Copy out the data below line for line, without changing anything.

> _THE INPUT_:
################

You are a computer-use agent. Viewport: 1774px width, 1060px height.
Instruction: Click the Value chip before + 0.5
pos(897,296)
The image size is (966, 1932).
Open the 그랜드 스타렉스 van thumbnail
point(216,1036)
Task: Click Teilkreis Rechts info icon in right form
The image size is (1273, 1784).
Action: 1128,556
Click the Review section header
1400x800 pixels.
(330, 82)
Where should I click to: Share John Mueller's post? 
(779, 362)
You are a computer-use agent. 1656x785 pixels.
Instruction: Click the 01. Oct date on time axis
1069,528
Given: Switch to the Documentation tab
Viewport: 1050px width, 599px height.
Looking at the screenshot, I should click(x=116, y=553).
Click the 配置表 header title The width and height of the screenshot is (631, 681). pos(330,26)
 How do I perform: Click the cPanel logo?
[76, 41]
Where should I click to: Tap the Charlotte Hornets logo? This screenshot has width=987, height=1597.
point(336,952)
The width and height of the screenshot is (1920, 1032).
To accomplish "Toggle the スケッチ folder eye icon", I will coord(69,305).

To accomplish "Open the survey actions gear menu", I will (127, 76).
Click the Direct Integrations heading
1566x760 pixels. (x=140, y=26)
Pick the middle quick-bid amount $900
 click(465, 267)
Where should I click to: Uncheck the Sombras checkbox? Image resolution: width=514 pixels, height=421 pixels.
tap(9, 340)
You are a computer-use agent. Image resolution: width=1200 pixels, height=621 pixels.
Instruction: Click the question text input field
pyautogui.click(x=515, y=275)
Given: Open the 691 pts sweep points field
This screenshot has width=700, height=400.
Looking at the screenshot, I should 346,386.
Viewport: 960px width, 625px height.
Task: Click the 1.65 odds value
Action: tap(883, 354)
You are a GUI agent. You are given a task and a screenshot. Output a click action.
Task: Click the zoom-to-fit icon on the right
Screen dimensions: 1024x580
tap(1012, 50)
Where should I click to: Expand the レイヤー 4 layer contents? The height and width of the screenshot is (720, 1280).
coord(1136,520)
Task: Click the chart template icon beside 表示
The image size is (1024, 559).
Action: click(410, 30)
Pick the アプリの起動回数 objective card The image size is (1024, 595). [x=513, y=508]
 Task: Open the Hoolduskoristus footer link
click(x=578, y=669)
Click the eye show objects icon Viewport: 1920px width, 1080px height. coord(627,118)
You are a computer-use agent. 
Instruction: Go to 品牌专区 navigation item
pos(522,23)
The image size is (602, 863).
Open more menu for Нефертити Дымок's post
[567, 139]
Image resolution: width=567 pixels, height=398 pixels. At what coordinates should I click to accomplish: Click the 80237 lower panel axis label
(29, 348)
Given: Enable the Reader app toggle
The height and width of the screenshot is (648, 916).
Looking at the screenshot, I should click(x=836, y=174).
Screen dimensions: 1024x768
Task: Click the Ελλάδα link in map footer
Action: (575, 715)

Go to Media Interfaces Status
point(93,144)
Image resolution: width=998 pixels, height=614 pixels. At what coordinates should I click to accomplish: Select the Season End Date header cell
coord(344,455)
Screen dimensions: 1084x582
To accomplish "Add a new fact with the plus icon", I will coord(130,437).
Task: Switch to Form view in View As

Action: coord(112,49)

################

> _WRITTEN RESPONSE_:
You are a computer-use agent. Viewport: 1774px width, 1060px height.
Instruction: Click the Value chip before + 0.5
pos(897,296)
The image size is (966, 1932).
Open the 그랜드 스타렉스 van thumbnail
point(216,1036)
Task: Click Teilkreis Rechts info icon in right form
The image size is (1273, 1784).
Action: 1128,556
Click the Review section header
1400x800 pixels.
(330, 82)
Where should I click to: Share John Mueller's post? 
(779, 362)
You are a computer-use agent. 1656x785 pixels.
Instruction: Click the 01. Oct date on time axis
1069,528
Given: Switch to the Documentation tab
Viewport: 1050px width, 599px height.
Looking at the screenshot, I should click(x=116, y=553).
Click the 配置表 header title The width and height of the screenshot is (631, 681). pos(330,26)
 How do I perform: Click the cPanel logo?
[76, 41]
Where should I click to: Tap the Charlotte Hornets logo? This screenshot has width=987, height=1597.
point(336,952)
The width and height of the screenshot is (1920, 1032).
To accomplish "Toggle the スケッチ folder eye icon", I will coord(69,305).

To accomplish "Open the survey actions gear menu", I will (127, 76).
Click the Direct Integrations heading
1566x760 pixels. (x=140, y=26)
Pick the middle quick-bid amount $900
 click(465, 267)
Where should I click to: Uncheck the Sombras checkbox? Image resolution: width=514 pixels, height=421 pixels.
tap(9, 340)
You are a computer-use agent. Image resolution: width=1200 pixels, height=621 pixels.
Instruction: Click the question text input field
pyautogui.click(x=515, y=275)
Given: Open the 691 pts sweep points field
This screenshot has width=700, height=400.
Looking at the screenshot, I should 346,386.
Viewport: 960px width, 625px height.
Task: Click the 1.65 odds value
Action: tap(883, 354)
You are a GUI agent. You are given a task and a screenshot. Output a click action.
Task: Click the zoom-to-fit icon on the right
Screen dimensions: 1024x580
tap(1012, 50)
Where should I click to: Expand the レイヤー 4 layer contents? The height and width of the screenshot is (720, 1280).
coord(1136,520)
Task: Click the chart template icon beside 表示
The image size is (1024, 559).
Action: click(410, 30)
Pick the アプリの起動回数 objective card The image size is (1024, 595). [x=513, y=508]
 Task: Open the Hoolduskoristus footer link
click(x=578, y=669)
Click the eye show objects icon Viewport: 1920px width, 1080px height. coord(627,118)
You are a computer-use agent. 
Instruction: Go to 品牌专区 navigation item
pos(522,23)
The image size is (602, 863).
Open more menu for Нефертити Дымок's post
[567, 139]
Image resolution: width=567 pixels, height=398 pixels. At what coordinates should I click to accomplish: Click the 80237 lower panel axis label
(29, 348)
Given: Enable the Reader app toggle
The height and width of the screenshot is (648, 916).
Looking at the screenshot, I should click(x=836, y=174).
Screen dimensions: 1024x768
Task: Click the Ελλάδα link in map footer
Action: (575, 715)

Go to Media Interfaces Status
point(93,144)
Image resolution: width=998 pixels, height=614 pixels. At what coordinates should I click to accomplish: Select the Season End Date header cell
coord(344,455)
Screen dimensions: 1084x582
To accomplish "Add a new fact with the plus icon", I will coord(130,437).
Task: Switch to Form view in View As

Action: coord(112,49)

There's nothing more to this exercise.